How to Reduce COVID Risk in the Built Environment

Michael Collins, CIH, CSP, CIEC13 July, 2020 Michael Collins, CIH, CSP, CIEC

As businesses across the United States have gradually reopened over the past few weeks, it has become increasingly clear that we will not be going “back to normal” anytime soon. 

Recommendations from the Centers for Disease Control, Environmental Protection Agency, and various industry publications have outlined new precautions for every environment, from offices to restaurants and retail.

Most of these recommendations focus on hygiene, distancing, and sick policies. But for building owners, there’s another component that has the potential to have a huge impact on the safety of building occupants and visitors: The built environment itself.

How the Built Environment Impacts Infection Rates

Several months into the pandemic, we are beginning to understand more about how this virus spreads. We know, for instance, that it is far more virulent in indoor environments than in outdoor environments. This has to do with shared air space and proximity.

We also know that some built environments can make the problem worse. For instance, by circulating air from one part of the building into another, increasing the risk that a sick person in one place might infect healthy people in another.

This places a unique burden on building owners and managers to ensure that their buildings are not contributing to the problem, and that they are taking all reasonable measures to ensure the safety of their occupants. 

Although infectious diseases are not generally mentioned in lease contracts, most landlords do have a legal duty to ensure their buildings provide a safe and healthy environment, in addition to the felt obligation to take good care of tenants.

Here are 4 ways building owners and managers can ensure that their built environments help protect occupants.

1. Review your Built Environment’s ventilation system

Except in medical environments, most ventilation systems were not built with infectious diseases in mind.
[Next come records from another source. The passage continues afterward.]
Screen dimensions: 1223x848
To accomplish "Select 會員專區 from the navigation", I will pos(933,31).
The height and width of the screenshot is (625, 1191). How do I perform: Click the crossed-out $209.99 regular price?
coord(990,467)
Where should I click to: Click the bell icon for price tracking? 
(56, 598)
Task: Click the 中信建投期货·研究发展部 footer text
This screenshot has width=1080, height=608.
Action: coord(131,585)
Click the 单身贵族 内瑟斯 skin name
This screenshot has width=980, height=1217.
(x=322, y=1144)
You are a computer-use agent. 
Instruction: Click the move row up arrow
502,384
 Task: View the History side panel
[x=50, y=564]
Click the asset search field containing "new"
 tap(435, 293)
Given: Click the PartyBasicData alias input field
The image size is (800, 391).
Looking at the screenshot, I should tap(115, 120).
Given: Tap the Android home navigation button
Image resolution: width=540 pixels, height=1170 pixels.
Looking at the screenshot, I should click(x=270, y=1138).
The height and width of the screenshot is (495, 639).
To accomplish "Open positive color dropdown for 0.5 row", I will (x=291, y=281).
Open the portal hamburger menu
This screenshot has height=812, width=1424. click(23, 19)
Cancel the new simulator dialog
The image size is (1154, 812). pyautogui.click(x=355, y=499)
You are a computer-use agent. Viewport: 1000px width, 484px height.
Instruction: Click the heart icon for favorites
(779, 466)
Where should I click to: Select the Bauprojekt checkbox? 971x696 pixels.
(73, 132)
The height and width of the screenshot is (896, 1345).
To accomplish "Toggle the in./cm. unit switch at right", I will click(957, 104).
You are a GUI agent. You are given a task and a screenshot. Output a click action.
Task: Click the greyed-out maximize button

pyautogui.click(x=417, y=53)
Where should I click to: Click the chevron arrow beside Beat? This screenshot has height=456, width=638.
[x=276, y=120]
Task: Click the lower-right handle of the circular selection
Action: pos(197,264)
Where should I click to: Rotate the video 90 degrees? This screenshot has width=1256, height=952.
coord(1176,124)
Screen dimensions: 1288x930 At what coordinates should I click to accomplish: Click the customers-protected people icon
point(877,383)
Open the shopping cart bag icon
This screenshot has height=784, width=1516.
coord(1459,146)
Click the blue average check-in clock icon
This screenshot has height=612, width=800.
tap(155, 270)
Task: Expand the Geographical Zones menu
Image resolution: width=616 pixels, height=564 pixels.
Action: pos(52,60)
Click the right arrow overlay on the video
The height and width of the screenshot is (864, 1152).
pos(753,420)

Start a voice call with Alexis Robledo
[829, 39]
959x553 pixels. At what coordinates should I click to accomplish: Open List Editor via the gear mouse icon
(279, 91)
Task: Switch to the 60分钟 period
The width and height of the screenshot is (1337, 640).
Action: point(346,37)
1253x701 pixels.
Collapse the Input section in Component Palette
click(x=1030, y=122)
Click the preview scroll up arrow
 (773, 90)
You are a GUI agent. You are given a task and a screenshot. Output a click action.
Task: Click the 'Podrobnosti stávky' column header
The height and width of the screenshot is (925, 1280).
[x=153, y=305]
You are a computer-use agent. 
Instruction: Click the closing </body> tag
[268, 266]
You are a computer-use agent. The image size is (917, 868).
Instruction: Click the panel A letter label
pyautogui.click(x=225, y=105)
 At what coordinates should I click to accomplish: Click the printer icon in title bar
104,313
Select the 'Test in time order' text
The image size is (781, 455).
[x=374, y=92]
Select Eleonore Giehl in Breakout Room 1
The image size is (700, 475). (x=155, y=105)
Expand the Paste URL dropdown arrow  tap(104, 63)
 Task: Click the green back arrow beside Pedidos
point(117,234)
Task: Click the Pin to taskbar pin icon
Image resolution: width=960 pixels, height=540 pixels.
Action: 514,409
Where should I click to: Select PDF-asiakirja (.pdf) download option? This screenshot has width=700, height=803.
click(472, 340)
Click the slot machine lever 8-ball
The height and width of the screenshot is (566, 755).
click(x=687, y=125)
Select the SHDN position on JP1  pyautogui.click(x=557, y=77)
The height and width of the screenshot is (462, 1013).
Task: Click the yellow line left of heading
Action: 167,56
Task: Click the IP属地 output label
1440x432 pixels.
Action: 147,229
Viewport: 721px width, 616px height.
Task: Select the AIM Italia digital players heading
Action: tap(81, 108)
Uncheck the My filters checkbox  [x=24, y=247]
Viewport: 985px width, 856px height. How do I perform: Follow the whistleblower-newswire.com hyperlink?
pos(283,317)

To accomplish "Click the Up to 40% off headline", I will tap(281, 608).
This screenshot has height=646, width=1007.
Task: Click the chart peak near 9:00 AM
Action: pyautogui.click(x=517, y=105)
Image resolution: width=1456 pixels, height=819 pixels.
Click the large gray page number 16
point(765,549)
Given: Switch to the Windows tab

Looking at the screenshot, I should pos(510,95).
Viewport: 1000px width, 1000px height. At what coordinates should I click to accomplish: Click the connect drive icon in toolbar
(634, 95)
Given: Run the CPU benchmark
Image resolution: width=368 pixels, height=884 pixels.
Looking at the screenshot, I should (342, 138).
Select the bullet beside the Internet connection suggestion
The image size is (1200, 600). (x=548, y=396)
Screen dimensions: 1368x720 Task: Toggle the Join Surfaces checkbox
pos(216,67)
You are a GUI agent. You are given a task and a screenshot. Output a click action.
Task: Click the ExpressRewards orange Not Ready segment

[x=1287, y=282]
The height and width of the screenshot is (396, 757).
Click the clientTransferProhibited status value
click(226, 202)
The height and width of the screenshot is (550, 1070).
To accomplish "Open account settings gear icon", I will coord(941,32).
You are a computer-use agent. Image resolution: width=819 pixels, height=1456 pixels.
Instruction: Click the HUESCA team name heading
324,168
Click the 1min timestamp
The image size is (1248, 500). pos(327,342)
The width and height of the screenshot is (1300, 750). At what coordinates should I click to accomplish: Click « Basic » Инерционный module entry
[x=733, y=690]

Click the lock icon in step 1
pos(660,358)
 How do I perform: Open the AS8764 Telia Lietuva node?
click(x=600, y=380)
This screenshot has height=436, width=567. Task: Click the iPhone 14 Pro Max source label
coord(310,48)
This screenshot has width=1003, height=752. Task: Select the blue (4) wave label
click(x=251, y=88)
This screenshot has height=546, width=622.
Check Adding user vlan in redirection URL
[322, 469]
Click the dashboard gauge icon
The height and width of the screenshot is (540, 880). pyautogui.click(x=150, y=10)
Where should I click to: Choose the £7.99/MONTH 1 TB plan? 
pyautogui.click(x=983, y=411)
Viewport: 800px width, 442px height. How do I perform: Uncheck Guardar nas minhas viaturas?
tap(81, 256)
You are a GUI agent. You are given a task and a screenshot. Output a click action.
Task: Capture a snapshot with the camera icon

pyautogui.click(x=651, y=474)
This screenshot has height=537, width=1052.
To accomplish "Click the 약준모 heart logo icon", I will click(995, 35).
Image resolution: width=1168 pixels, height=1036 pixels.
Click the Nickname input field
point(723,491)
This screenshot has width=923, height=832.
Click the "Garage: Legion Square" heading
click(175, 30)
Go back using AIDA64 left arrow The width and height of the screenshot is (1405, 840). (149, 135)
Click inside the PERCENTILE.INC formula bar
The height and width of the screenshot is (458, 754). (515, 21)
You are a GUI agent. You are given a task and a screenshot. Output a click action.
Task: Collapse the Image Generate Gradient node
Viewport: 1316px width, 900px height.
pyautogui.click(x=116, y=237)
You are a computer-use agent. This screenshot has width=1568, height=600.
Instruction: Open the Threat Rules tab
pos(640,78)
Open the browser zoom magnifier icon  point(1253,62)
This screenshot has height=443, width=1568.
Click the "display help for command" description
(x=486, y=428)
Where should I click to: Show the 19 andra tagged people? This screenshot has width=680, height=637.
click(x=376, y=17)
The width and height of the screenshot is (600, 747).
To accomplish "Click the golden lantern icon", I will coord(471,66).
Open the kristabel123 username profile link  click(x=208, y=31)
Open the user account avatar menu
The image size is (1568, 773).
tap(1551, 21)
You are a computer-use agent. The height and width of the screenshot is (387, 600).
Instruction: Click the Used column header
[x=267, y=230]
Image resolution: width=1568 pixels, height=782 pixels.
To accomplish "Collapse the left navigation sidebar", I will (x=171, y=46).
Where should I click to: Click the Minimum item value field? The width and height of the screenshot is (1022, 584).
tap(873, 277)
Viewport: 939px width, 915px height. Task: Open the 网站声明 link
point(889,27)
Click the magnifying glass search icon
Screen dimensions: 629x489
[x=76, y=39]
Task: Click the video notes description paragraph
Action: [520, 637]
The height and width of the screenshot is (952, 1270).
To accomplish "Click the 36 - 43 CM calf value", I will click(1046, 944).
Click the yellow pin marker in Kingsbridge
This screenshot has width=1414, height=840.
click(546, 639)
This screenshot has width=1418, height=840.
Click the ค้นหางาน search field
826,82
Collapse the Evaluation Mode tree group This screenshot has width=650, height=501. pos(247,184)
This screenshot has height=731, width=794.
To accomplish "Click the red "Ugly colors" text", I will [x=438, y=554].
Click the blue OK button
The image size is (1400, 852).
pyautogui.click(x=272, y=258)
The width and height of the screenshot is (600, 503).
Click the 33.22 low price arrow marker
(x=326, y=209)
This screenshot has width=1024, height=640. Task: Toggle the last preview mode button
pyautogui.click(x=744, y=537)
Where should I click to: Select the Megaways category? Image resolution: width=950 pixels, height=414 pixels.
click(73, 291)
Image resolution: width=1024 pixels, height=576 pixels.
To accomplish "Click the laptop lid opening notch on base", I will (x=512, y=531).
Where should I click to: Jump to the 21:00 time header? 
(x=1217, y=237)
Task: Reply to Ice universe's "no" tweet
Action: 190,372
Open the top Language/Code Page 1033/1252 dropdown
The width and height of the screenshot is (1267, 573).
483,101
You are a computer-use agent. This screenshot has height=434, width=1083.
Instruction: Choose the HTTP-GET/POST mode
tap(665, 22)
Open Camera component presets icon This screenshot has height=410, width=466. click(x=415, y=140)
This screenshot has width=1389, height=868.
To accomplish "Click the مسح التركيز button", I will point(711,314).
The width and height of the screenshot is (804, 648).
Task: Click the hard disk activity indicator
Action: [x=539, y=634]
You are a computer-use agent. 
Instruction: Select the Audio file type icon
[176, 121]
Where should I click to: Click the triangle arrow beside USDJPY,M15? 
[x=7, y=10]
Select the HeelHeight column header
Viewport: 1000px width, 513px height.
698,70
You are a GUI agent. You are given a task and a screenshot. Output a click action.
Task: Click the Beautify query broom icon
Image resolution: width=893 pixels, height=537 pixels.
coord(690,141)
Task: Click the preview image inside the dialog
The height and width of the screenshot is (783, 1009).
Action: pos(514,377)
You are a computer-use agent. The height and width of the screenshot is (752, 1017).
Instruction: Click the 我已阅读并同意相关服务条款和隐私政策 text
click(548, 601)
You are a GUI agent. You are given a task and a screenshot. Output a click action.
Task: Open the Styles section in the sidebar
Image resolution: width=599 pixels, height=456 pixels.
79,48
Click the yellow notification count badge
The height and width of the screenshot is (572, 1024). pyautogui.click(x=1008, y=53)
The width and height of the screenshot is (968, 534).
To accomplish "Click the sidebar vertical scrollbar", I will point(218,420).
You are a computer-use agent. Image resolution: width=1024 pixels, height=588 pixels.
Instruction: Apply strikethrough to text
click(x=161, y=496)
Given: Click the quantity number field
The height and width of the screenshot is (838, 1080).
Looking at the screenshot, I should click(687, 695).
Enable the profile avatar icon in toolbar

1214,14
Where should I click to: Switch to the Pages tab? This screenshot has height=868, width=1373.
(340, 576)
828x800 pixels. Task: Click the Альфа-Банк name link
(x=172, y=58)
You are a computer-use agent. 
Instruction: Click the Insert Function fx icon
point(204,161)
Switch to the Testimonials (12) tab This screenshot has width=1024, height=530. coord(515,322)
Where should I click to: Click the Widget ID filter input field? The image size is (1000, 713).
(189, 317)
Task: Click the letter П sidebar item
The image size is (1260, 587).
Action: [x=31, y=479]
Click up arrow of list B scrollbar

They are most often built for efficiency, rather than safety. This means that very often, they pull in minimal air from outside, and recirculate air, often throughout the common building areas and sometimes the entire building.

This can mean that an infectious person in one part of the building can cause disease for someone in another part. Additionally, poorly maintained systems can fail to adequately filter air before recirculating it. 

Review your ventilation system with the following steps:

  1. Identify intake locations and schematics to see where air is coming from, and where it is discharging. Reroute where practical to ensure that each area of your building receives fresh air.
  2. Consider increasing intake of fresh air. This can reduce efficiency of heating and cooling, but is important in ensuring that viral loads don’t build up inside the building and can reduce the likelihood of infection.
  3. Perform routine maintenance, including filter changes to ensure that your system isn’t unduly harboring and spreading disease. Consider installing higher filtration filters, such as electrostatic or HEPA, that may provide some protective value against viruses.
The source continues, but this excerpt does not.